Oui, Lisbonne a «énormément profité des millions de touristes» qui se pressaient dans ses rues pavées et appréciaient ses restaurants et bars de renommée mondiale mais elle a «payé un prix social», souligne-t-il.

Ainsi, le «plan audacieux» de faire les choses différemment une fois que la pandémie recule suffisamment.

«En tant que maire de Lisbonne, je veux ramener ceux qui sont notre force vitale dans le centre-ville alors que nous le rendons plus vert», explique Medina.

Cela impliquera «d'offrir de payer les propriétaires pour transformer des milliers de locations à court terme en logements« à loyer sûr »pour les travailleurs clés».

Les commentateurs des médias sociaux ont déjà commencé à mépriser le concept, suggérant que le gouvernement tentait à nouveau de se mêler du marché libre. Mais comme la ville s'est remplie de choix de style Airbnb, et la pandémie a veillé à ce qu'il y ait de moins en moins de parieurs, une alternative qui assure un revenu régulier n'est peut-être pas une si mauvaise idée.

Le plan de Médine ne "nous ne voulons pas de tourisme ou avons besoin que les visiteurs retournent à Lisbonne le plus rapidement possible", ajoute-t-il. "Il est simplement temps de faire les choses différemment et les visiteurs en bénéficieront finalement".

Revenir au «business as usual» dans un monde – même après la pandémie – «destiné à un changement climatique catastrophique et à des inégalités flagrantes» – n'est tout simplement pas une option.

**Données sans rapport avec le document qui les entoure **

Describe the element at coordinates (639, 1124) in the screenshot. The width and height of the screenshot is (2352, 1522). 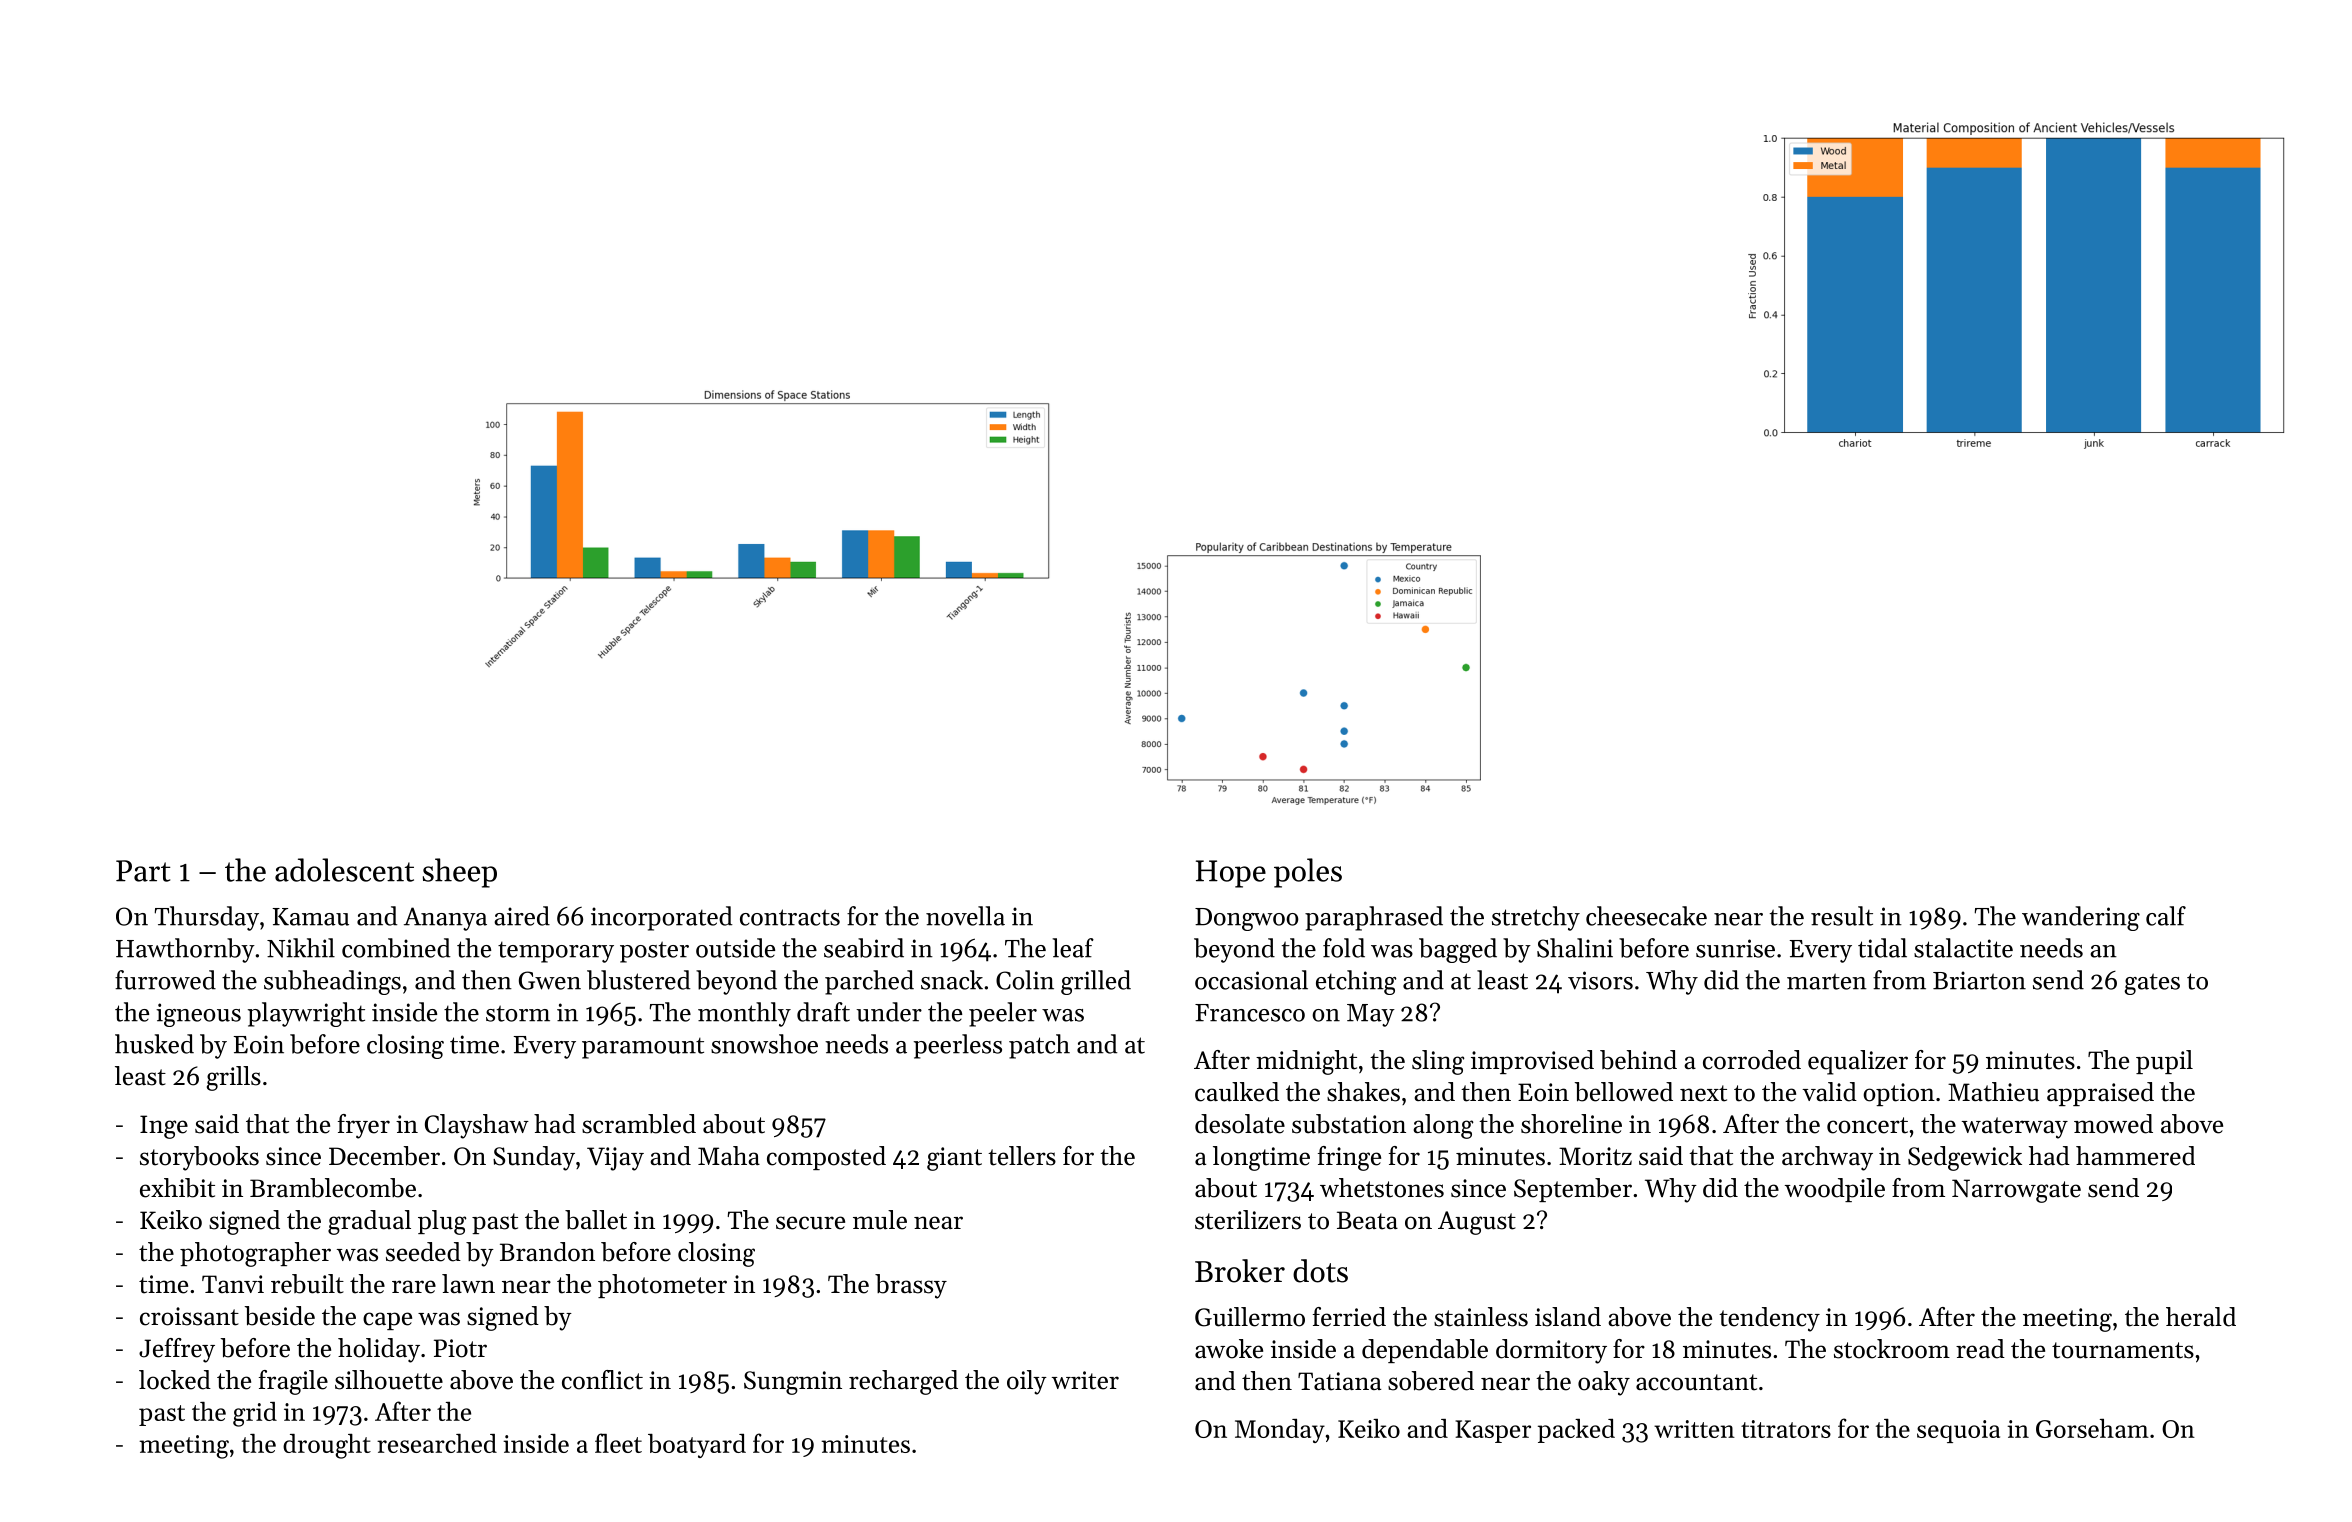
I see `scrambled` at that location.
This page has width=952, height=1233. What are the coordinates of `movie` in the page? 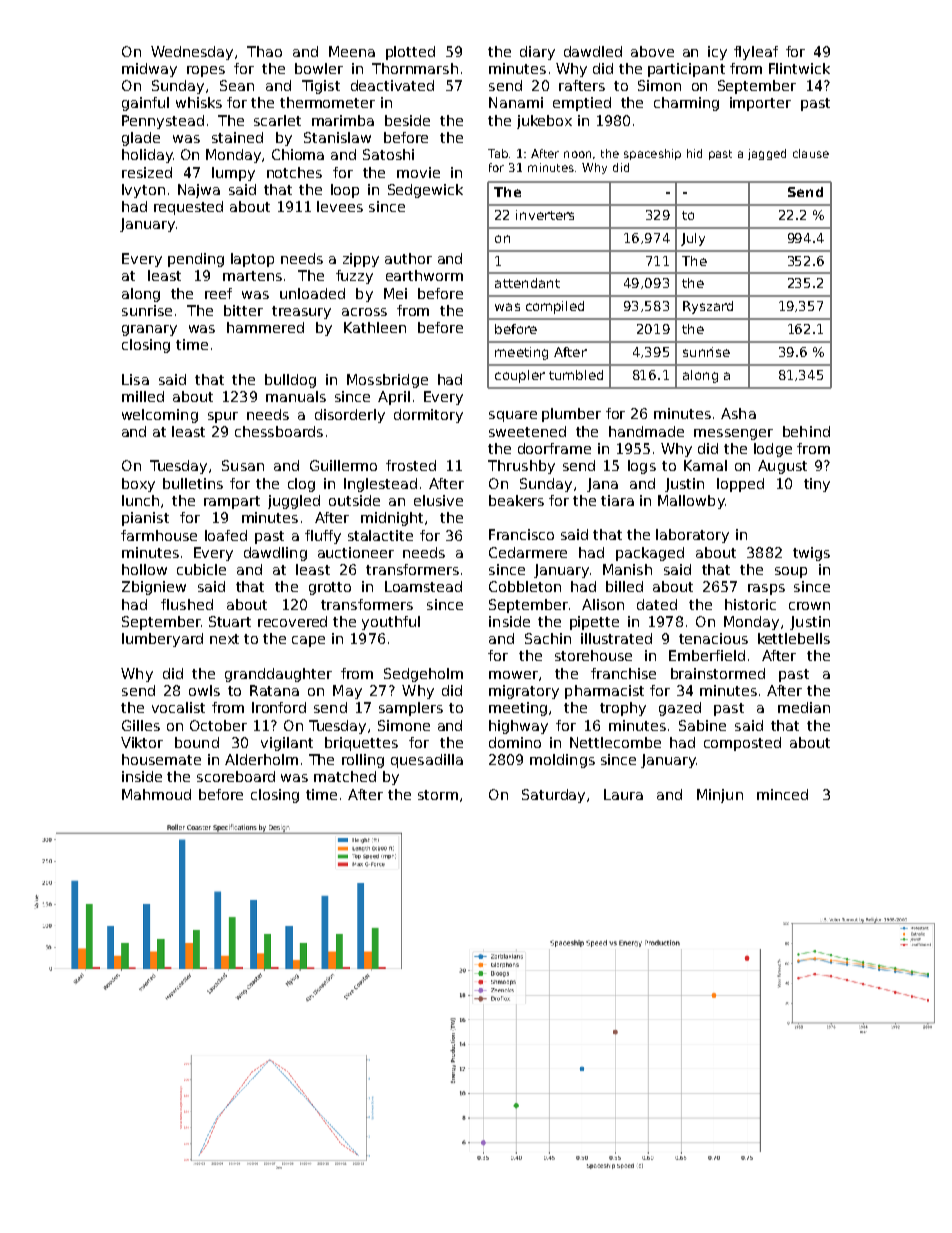 It's located at (418, 172).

Ainsi, le maire est en contact avec ses homologues du monde entier pour trouver «une nouvelle voie» – celle qui offre «un avenir meilleur face à la tragédie de la pandémie de coronavirus».

Pour le texte intégral de l'article de Medina (cliquez ici).

La controverse sur le volume des affaires de style Airbnb à Lisbonne est répandue depuis un certain temps. En effet, l'année dernière, les sites Internet créditaient déjà la capitale d'avoir «le ratio le plus élevé de sites Airbnb en Europe», avec «plus de 30 chambres pour 1000 habitants».